Wie möchtest Du es denn haben? (Forum)
dein Vergleich mit den direkten Beteiligungen an normalen Firmen hinkt in meinen Augen bei einem Fußballverein, speziell in unserer Konstellation, gewaltig.
Es stimmt: Bei einer gesunden GmbH kann ich Anteile kaufen, mich operativ heraushalten und einfach passiver Investor sein. Aber ein Drittliga-Fußballverein ist keine normale Firma, die von alleine Rendite abwirft – schon gar nicht, wenn ihr wichtige Einnahmequellen wie das Merchandising fehlen.

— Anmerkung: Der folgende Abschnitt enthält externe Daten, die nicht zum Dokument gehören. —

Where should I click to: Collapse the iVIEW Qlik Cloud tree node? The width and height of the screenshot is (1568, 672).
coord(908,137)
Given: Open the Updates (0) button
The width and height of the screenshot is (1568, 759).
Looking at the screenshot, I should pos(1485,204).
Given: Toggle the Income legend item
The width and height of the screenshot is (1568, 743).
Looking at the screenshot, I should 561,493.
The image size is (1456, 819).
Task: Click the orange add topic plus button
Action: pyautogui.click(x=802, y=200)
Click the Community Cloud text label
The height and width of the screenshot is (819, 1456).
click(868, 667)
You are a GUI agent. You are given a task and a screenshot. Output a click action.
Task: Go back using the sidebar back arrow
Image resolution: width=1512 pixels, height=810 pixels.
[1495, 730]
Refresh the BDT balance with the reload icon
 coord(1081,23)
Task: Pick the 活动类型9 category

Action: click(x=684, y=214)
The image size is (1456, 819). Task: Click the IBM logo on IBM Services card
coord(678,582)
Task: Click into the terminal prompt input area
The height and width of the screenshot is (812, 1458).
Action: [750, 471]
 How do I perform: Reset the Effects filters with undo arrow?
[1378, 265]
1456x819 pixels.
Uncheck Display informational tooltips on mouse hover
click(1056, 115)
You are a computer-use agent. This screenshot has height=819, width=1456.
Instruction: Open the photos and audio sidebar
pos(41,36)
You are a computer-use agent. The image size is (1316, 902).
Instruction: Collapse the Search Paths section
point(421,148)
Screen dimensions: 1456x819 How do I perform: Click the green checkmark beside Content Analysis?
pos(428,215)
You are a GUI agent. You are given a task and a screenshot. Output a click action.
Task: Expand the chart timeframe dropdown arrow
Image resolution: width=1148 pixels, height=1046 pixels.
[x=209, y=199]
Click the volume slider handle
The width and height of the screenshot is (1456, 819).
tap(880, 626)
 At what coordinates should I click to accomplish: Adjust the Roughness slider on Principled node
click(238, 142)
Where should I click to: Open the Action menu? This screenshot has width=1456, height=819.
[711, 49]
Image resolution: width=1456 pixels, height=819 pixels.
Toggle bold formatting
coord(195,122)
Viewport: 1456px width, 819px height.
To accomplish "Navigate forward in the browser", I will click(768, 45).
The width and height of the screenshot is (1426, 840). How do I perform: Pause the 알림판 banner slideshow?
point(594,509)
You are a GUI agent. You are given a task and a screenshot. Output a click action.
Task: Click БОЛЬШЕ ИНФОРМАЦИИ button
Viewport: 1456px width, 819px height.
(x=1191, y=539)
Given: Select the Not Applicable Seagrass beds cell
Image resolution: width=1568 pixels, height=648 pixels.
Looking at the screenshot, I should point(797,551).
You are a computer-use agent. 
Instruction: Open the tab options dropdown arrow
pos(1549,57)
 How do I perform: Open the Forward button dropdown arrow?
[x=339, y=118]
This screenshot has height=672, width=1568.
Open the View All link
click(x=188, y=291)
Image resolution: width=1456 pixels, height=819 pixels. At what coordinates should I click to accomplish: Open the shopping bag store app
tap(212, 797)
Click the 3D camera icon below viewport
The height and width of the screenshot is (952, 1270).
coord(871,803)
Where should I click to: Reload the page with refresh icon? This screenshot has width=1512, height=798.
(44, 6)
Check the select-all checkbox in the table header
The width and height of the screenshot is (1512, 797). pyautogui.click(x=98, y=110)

In der Konstellation eines Investments in einen Fußballverein wie 1860 München ist ein Engagement doch eigentlich nur dann sinnvoll, wenn man strategisch in die Infrastruktur investiert. Ein modernes NLZ oder ein passendes Stadionkonzept sind die einzigen Wege, wie sich der Verein langfristig selbst tragen kann. Nur so erwirtschaftet man Werte (z.B. durch die Ausbildung und den Verkauf von NLZ-Spielern) und ermöglicht den sportlichen Aufstieg.
Wenn ein Investor nur Anteile hält und bei Bedarf operative Verluste über Kredite/Genussscheine ausgleicht, anstatt das Fundament für eigenes Wachstum zu bauen, dann macht das am Ende doch weder für den Verein noch für den Investor selbst irgendeinen Sinn. Es wird nur der Mangel verwaltet. Genau hier trennt sich für mich der passive Geldgeber vom strategischen Partner, den 1860 so dringend bräuchte.